* [THE TASK]:
Rewrite the rows below as a JSON list of strings, one string per line, skipping blank lines and leaving the pictures out.

* [EXERCISE INPUTS]:

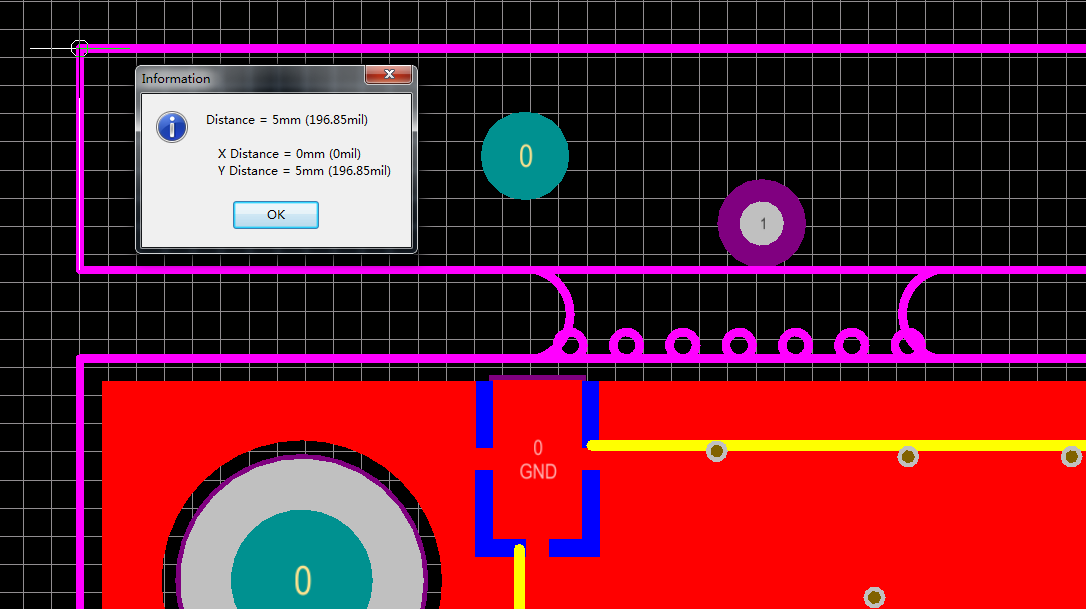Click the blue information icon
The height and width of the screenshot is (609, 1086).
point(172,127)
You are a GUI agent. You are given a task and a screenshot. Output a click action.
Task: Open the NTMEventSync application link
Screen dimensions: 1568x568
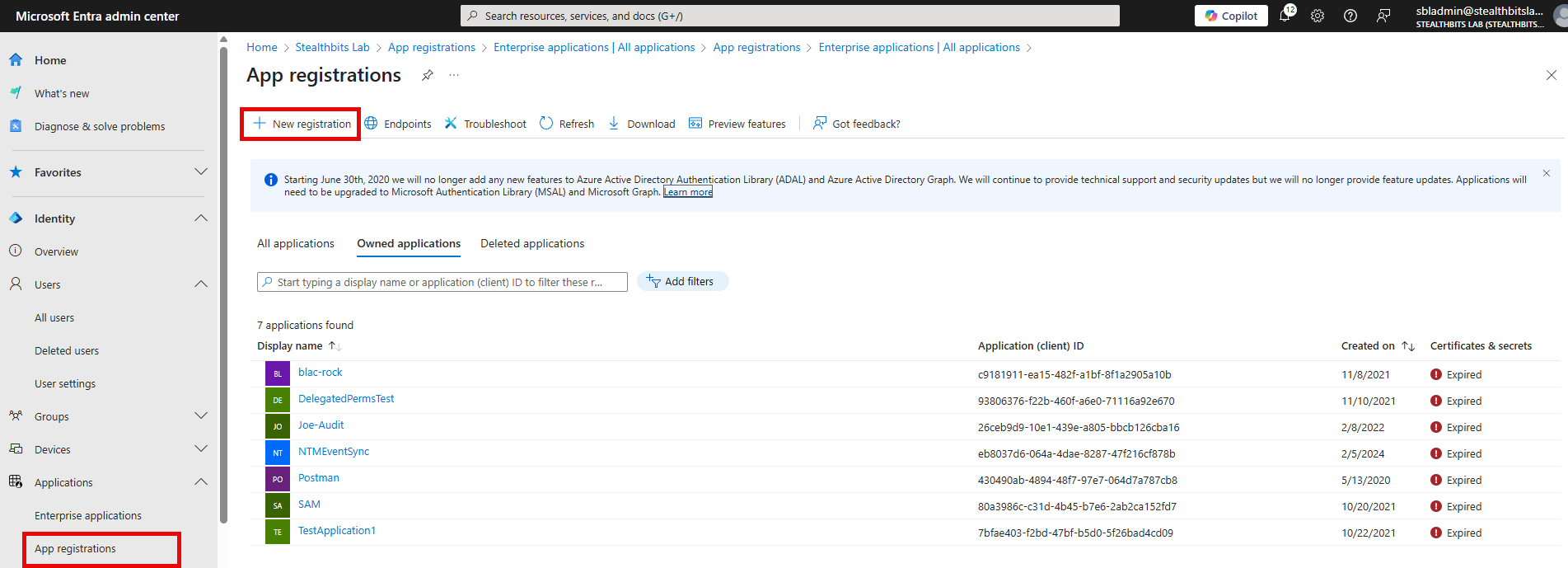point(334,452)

* [RESPONSE BELOW]:
[
  "Click the blue information icon",
  "The height and width of the screenshot is (609, 1086).",
  "point(172,127)",
  "You are a GUI agent. You are given a task and a screenshot. Output a click action.",
  "Task: Open the NTMEventSync application link",
  "Screen dimensions: 1568x568",
  "point(334,452)"
]